Even that is somewhat informal. As defendants are called to a podium one-by-one, Floerke focuses on their success.
"You're working your way through a lot of stress," he told one recently, nodding his head.
"You're, like, super-solid ... we're real impressed," he told another. "We want you guys doing well because it matters to you."
Everyone, including probation officers, treatment specialists, and local, county, and state law enforcement, is in the room, offering support, and at times, applauding a defendant's accomplishment.
It's clear Floerke knows a lot about them. Over time, they get to know a lot about him, too.
Soft-spoken with a casual, Matthew McConaughey-like cadence to his voice, Floerke shares details of his life with defendants as if they were co-workers or friends. They know that he likes to vacation in the Boundary Waters, that he commutes to work on a mountain bike, and that he drives an old car and fixes old cars for his kids to drive.

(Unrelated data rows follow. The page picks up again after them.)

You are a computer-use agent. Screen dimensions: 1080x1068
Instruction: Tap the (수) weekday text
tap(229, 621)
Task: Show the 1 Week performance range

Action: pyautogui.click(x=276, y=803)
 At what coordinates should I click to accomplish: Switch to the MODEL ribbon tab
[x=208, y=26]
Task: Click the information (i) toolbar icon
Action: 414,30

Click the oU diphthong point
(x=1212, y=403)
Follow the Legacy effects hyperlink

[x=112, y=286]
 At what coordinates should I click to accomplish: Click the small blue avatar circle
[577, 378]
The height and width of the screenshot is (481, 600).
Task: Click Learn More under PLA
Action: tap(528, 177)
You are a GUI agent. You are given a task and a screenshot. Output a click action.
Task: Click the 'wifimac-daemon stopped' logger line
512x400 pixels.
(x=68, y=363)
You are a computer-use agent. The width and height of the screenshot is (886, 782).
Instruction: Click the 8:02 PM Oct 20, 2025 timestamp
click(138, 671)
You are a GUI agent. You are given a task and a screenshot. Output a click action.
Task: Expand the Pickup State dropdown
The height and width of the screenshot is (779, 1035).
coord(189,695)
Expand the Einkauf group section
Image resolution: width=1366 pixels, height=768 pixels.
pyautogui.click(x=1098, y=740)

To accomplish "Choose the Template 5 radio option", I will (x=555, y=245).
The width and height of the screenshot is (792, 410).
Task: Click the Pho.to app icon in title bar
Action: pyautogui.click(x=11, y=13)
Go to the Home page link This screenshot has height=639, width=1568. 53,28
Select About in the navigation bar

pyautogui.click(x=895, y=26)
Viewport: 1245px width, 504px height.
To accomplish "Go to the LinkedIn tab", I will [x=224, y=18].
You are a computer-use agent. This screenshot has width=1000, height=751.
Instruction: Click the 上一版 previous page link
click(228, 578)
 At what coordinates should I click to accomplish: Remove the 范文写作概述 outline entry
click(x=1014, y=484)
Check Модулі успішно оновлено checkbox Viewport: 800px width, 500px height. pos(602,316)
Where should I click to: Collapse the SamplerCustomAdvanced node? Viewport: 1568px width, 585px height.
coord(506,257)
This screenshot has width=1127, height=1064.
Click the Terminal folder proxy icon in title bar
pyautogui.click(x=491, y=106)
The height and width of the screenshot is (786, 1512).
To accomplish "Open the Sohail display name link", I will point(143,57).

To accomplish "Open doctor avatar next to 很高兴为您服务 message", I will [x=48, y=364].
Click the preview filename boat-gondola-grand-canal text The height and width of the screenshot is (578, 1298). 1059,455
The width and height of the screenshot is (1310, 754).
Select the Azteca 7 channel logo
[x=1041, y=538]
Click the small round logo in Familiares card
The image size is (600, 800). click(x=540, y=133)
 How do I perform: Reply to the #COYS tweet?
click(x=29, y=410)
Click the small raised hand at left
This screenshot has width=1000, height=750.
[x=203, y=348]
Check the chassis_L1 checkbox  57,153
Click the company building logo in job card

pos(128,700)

Floerke often runs into defendants in the community, too. He might see one while he's walking down the street or at a restaurant or carwash. He and his wife made a home for their five children in working-class West Duluth.
"There's so much 'us and them' in our society," he says. "It'll sound hokey, but that's part of why I live on the west side ... I don't want to be separate from folks."
When defendants have setbacks, Floerke exudes understanding.
In court on a summer Friday, one man had said he was embarrassed and ashamed that he'd slipped up and done drugs. The man hadn't been caught, but had volunteered his transgression to his probation officer.
"Relapse happens. We figure it out. We get back on our feet," Floerke told him. "You were honest about it. I got no rocks to throw at you."
The defendant would need to do eight hours of community service, but the court focused on continuing to try to help him change.
Another defendant, Joe Bellows, said Floerke yelped in frustration early this year after Bellows drank while on probation, saying they needed to figure out how to change things. It brought Bellows to tears.
Bellows was hit by a run of bad luck after that: illness, a clunked-out car, a shed fire that destroyed his upholstering business and a burglary. The court helped him navigate it without turning to alcohol, Bellows said. He credits Floerke and staff for caring and his co-defendants for lending an ear when he needs to talk.
A personal touch
Floerke and others on the staff have been known to meet defendants outside the courtroom, too, sometimes showing up at pivotal points in their lives: family funerals, graduations, sobriety feasts.
Once a summer, the DWI court session is moved outdoors to Duluth's Park Point, where staff and defendants spend an hour cleaning litter from the Lake Superior beach, then share a potluck meal.
Floerke, dressed in a T-shirt and cargo shorts, combed the sand alongside defendants, garbage bag in hand.
"How's your job?" he asked defendant Emil Green as the big lake's waves lapped nearby. "How's your brother?"
Green, 27, didn't need to be there (his probation was going well), but he came anyway.
"I like to get a reminder as to why I'm staying sober," Green explained later. "The program works."
Green said he was leery of the judge at first, but came to see Floerke and the staff and his fellow defendants as his new community — one more supportive than the one he had been living in.
At Christmas, Floerke and a few others from the court team showed up at Green's house bearing gifts for the nieces Green was fostering.
That personal touch, Green said, has helped him in the long run. "I don't want to let him down," Green said. "It's life-changing."